Clara is a scheduling service that coordinates when, where, and how you meet with prospects, candidates, and collaborators. Clara delivers unprecedented efficiency and accuracy by combining the precision and consistency of intelligent software with the judgement of an expert team. This human-in-the-loop approach ensures scheduling communication is always clear, swift, and professional.
Clara’s platform leverages human skill by breaking up work into small tasks of two types: stateless annotation tasks and stateful automation-review workflow tasks. Annotations are generated by “mapping” email message text to distinct scheduling-parameter and machine learning (ML) labeling tasks. The task results are aggregated and reduced with state to automate the final scheduling outputs. These outputs are then sometimes reviewed for quality assurance in workflow tasks.
In contrast to conventional offline annotation systems, Clara’s annotation tasks may be used to drive automation in real time and are therefore time constrained. This means tasks must yield machine learning training data and be completed quickly and accurately. The tasks also need to be easily understandable by nonexperts. These properties are sometimes in conflict and may not all be equally achievable via a single interface or label definition.
Jason Laska explores the trade-offs between text annotations defined for fast data entry and those defined with high specificity and granularity meant for training ML models, using the application of DateTime text—modeled as recurrence-rule and coreference annotations—as it pertains to meeting-attendee availability to guide the discussion.
This is joint work with Joey Carmello, a software engineer at Clara Labs.

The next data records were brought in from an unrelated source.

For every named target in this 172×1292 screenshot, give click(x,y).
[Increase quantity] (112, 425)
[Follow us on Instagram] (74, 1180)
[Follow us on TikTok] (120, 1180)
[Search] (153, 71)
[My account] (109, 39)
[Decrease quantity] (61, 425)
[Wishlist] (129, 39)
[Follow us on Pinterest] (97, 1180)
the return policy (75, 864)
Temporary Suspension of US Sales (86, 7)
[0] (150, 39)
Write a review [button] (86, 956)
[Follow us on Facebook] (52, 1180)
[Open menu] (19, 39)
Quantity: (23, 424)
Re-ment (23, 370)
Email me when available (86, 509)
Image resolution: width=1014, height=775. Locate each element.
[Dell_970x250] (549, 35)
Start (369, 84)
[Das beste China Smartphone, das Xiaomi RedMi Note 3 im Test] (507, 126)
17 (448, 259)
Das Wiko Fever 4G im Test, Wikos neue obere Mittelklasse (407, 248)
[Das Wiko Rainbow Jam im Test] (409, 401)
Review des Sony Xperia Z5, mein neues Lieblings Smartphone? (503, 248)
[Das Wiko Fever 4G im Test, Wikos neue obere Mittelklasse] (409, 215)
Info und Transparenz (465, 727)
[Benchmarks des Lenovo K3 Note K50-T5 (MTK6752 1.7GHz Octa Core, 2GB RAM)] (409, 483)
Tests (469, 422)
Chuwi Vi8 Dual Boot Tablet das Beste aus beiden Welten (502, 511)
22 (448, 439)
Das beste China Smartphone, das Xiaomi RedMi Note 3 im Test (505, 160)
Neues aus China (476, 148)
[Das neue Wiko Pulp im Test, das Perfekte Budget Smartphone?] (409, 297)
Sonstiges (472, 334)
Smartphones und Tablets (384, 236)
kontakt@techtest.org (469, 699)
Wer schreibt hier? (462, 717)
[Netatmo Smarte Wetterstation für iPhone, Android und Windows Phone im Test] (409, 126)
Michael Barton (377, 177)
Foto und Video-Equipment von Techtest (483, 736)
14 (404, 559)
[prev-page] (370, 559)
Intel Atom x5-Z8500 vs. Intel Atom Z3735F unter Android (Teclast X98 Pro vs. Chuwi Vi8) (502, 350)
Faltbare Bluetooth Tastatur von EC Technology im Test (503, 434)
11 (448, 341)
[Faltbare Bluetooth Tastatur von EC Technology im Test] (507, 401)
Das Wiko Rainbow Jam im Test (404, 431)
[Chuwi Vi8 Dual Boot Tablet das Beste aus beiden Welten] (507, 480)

Jason Laska is the head of engineering at Clara Labs. Previously, he spearheaded the computer vision program at Dropcam (acquired by Google in 2014), developing massive scale online vision systems for the product. Jason holds a PhD in electrical engineering from Rice University, where he made contributions to inverse problems, dimensionality reduction, and optimization. He briefly dabbled in publishing as a cofounder and editor of Rejecta Mathematica, a publication for previously rejected mathematics articles.